The subscription-based platforms (BetterHelp, Talkspace, Calmerry) bundle messaging access between sessions, which can feel like more value if you prefer ongoing support rather than a weekly appointment. Per-session platforms like Sesame or Octave are better if you want occasional check-ins without a recurring weekly charge.
Hidden Costs to Watch For
The sticker price of a telehealth visit doesn’t always tell the full story. A few costs can catch you off guard.
If your provider orders lab work or imaging after a virtual visit, those get billed separately, often at in-person facility rates. Prescriptions written during a telehealth visit also carry their own costs, though some platforms bundle discounted prescriptions into their service. Sesame Care, for instance, offers prescriptions for $5 for a 30-day supply.
Some platforms charge a “platform fee” or “technology fee” on top of the provider’s consultation charge. This is more common with marketplace-style services that connect you with independent providers. Read the pricing page carefully before booking.
Follow-up visits are another consideration. A $37 urgent care visit sounds great, but if the provider can’t fully evaluate your issue over video and refers you to an in-person specialist, you’ve added a visit rather than replacing one. Telehealth works best for straightforward concerns: cold and flu symptoms, medication refills, skin rashes you can show on camera, mental health therapy, and chronic condition check-ins.
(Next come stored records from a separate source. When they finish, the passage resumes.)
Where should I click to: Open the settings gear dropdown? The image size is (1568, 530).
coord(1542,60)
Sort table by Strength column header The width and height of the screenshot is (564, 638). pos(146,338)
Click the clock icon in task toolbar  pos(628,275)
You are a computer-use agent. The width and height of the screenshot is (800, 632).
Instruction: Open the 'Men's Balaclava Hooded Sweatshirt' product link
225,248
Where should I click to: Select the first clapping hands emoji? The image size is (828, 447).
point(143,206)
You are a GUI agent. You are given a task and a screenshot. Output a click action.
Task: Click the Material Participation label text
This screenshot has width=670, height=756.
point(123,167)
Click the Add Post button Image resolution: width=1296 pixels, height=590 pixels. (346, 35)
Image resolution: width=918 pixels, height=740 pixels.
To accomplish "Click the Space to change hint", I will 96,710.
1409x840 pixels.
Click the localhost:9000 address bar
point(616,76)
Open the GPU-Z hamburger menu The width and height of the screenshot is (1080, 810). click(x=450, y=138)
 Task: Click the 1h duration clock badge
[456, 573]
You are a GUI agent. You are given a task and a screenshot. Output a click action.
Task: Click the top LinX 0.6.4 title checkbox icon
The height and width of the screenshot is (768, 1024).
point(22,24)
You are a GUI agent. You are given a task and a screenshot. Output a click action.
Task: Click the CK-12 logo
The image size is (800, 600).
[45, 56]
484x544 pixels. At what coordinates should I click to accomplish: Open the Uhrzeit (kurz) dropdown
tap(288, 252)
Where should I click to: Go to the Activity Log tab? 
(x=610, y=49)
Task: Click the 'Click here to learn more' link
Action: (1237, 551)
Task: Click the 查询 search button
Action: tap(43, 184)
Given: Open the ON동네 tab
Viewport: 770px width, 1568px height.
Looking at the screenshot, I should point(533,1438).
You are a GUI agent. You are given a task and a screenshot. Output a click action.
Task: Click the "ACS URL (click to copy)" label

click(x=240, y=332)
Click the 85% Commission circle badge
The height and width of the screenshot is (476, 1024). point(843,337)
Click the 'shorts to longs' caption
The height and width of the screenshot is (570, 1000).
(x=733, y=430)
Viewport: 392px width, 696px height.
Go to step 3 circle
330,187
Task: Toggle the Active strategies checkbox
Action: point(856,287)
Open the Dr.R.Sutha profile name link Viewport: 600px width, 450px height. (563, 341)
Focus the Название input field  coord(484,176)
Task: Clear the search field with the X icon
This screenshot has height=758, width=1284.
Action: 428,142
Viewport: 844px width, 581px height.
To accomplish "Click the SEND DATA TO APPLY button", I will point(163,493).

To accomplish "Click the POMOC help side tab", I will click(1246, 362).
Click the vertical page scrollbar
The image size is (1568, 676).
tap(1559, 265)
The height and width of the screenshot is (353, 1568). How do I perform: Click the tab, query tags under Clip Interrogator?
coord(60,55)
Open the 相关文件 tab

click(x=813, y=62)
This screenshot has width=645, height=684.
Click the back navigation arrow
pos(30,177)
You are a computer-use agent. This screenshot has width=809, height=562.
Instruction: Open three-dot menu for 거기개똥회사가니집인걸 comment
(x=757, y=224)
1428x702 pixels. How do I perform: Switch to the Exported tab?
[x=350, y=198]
How to Get the Lowest Price
Start with your insurance plan’s own telehealth option. Many insurers partner with a specific platform and offer $0 copay virtual visits for basic care. Check your insurer’s app or member portal before shopping elsewhere.
If you’re uninsured, compare direct-to-consumer platforms rather than going through a hospital system’s virtual clinic. Hospital-affiliated telehealth (like NYU Langone’s $126 rate) tends to cost more than independent platforms where the same type of visit might start at $34 to $50. The tradeoff is that hospital systems give you access to specialists and can more easily coordinate follow-up care.
For mental health specifically, using insurance makes a dramatic difference. The gap between $174 per session out of pocket and a $23 insured copay is one of the largest in healthcare. If your employer offers an Employee Assistance Program, you may also have access to several free therapy sessions per year, often delivered via telehealth.